Extract to read:
# # # # #

Older homeowners withdrew record £3bn equity in 2017 - but those in the south pay higher rates

Gerrards Cross in Buckinghamshire; the south east accounted for almost a third of equity release lending last year
Gerrards Cross, Buckinghamshire. The south east accounted for almost a third of equity release lending last year Credit: Paul Grover

Home owners aged 55 or over withdrew an estimated £3bn equity from their properties in 2017, the largest annual borrowing ever recorded.

The figures, from specialist financial planners Key Retirement, show borrowing by this group jumped 40pc on the previous year - driven mainly by older homeowners wanting to clear other debts or spend on refurbishments.

Anyone over the age of 55 can use a “lifetime mortgage”, also known as equity release, to draw on the value of their homes. The majority of homeowners used at least some of the money raised to fund home improvements, according to Key Retirement.

The loans require no monthly repayments, with the interest instead rolling up until the loan is repaid, usually on the borrower’s death. Most lenders guarantee that the total amount of debt will never exceed the value of the borrower’s home - and the majority of rates are fixed for life.

# # # # #

Source material:
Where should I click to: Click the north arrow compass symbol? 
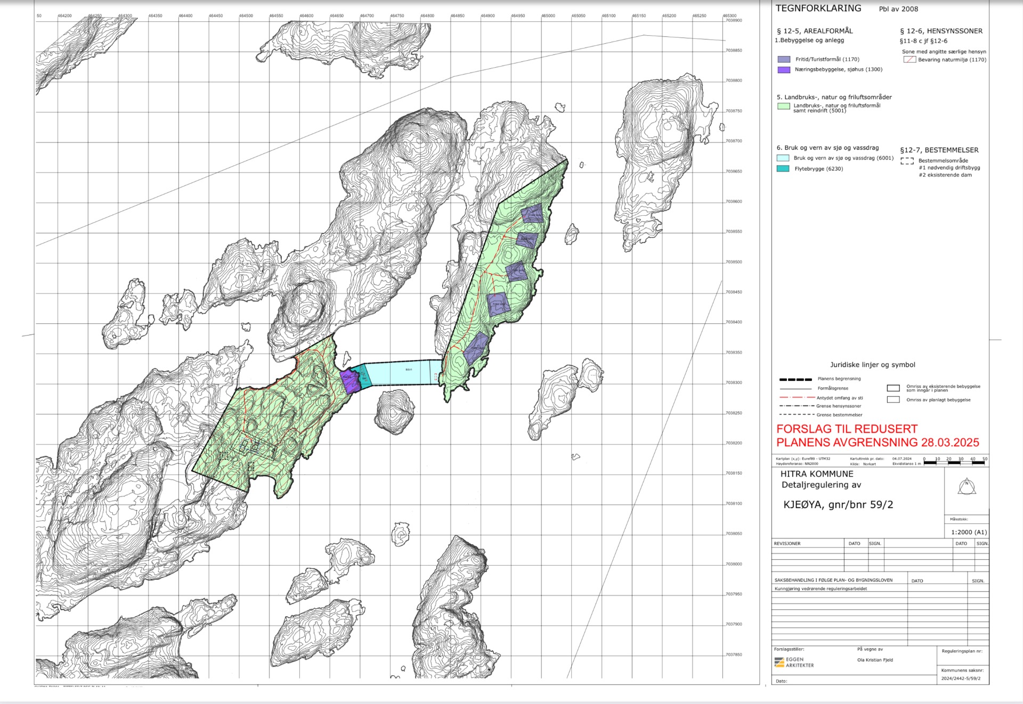pos(967,487)
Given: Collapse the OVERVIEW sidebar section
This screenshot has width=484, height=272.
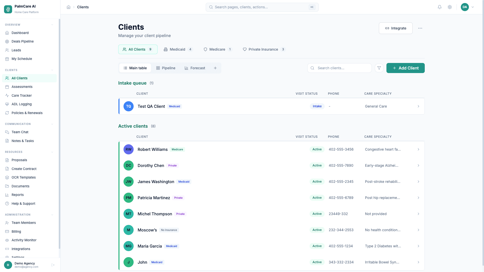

# # # # #

Stated problem A: According to the equity release article, by how much did borrowing by homeowners aged 55 or over rise compared with the previous year?
Stated problem B: Write the next few paragraphs of the article on equity release, picking up after its final sentence.

Exercise result A: It jumped 40pc on the previous year.

Exercise result B:
A new trend sees lenders charge higher rates in certain regions

While equity release business has boomed, some of the biggest lenders have introduced a new policy of charging higher fixed rates to borrowers in certain regions, namely  London and the south east, where property prices are higher and thus deemed more at risk of a correction.

On its “Flexible Max Plus” plan, major equity release lender Legal & General charges customers in London and the south east a rate of 5.72pc, while borrowers elsewhere pay just 5.66pc.

Over the course of a 20-year loan of £71,500, this means the London borrower would pay an additional £2,584 in interest payments, according to research by Laterliving Now!, an adviser.

Adrian Anderson, of Anderson Harris, a mortgage broker, said: “Some companies may feel that London or the south east is quite overheated and there’s more potential for value in other areas of the country. This is all about lenders managing their risk, and this is just one factor they will use to set pricing.

“But it’s frustrating for consumers and I think some will see it as unfair. Lenders have got to be careful the difference doesn’t become too large.”

A spokesman for Legal & General Home Finance said the company’s new strategy is aimed at boosting equity release outside London and the south east, which traditionally make up the bulk of the market.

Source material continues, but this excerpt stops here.